Copy out all lines in the data below containing the string "height".
BEGIN Extracted material
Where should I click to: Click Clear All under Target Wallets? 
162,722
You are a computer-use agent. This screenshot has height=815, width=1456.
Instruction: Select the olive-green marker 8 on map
END Extracted material
BEGIN Extracted material
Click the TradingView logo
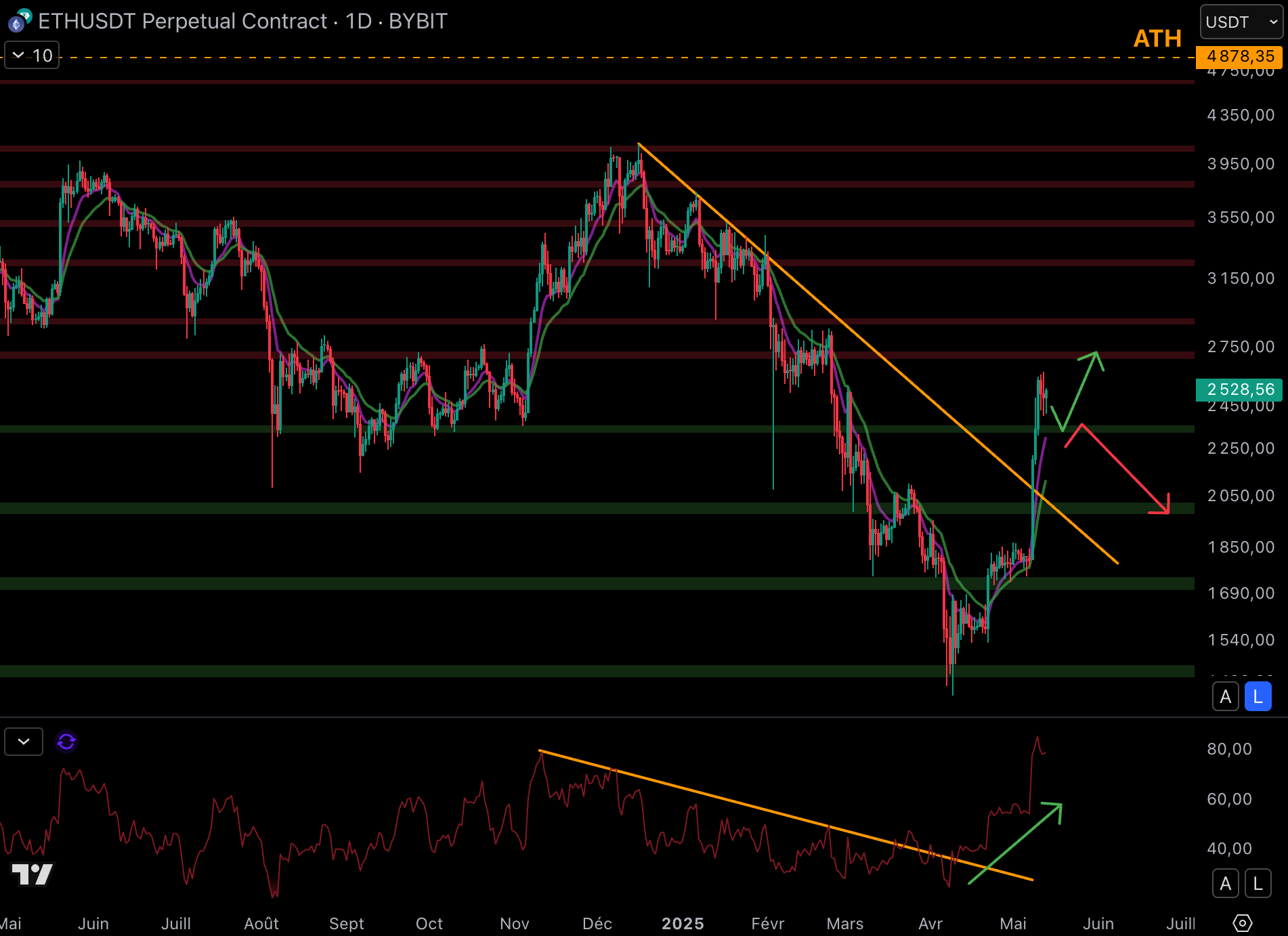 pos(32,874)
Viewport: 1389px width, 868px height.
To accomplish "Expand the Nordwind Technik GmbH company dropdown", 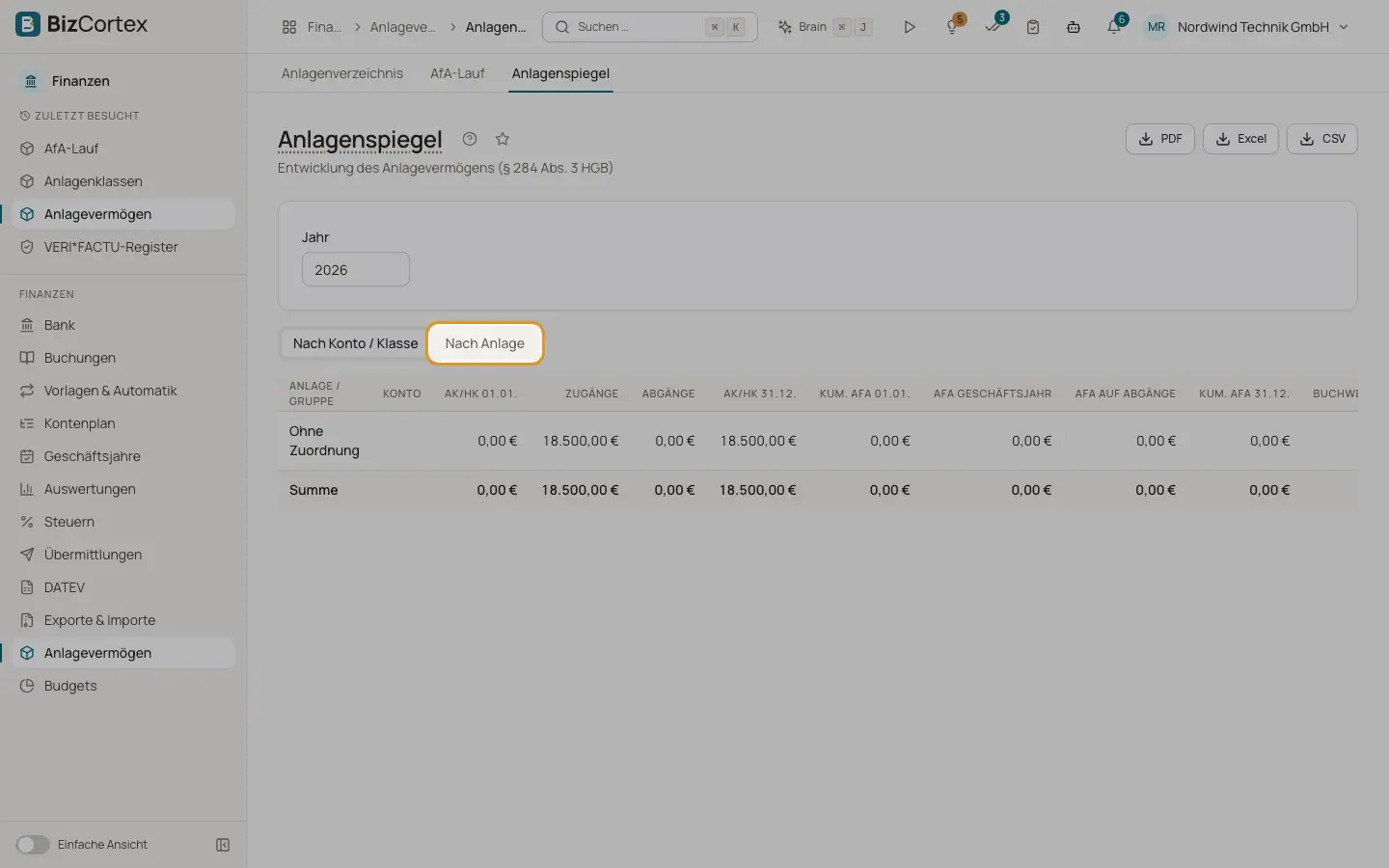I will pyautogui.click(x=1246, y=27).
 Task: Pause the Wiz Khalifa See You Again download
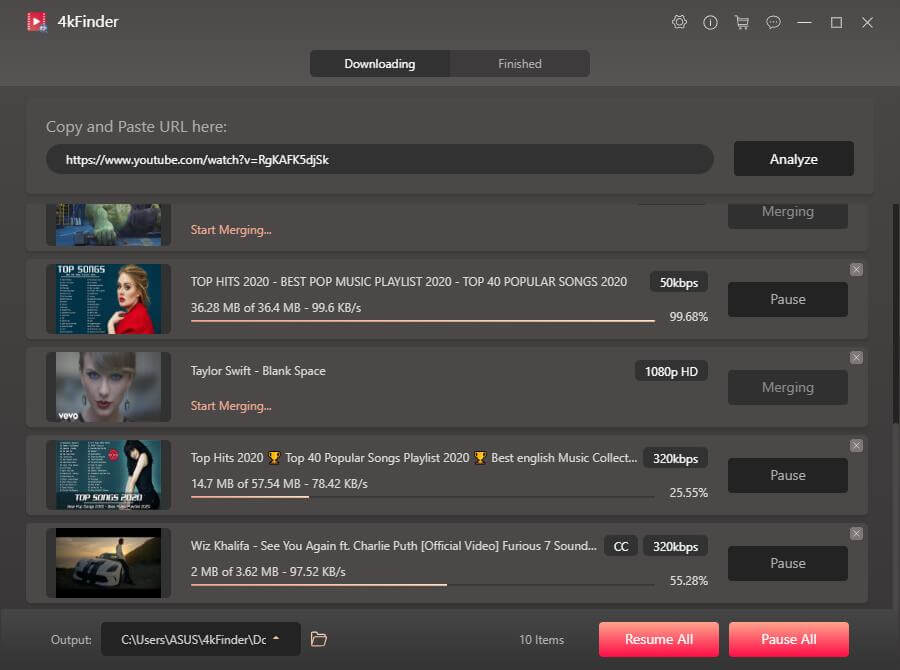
END Extracted material
Written response -
You are a computer-use agent. This screenshot has height=815, width=1456.
Viewport: 1389px width, 868px height.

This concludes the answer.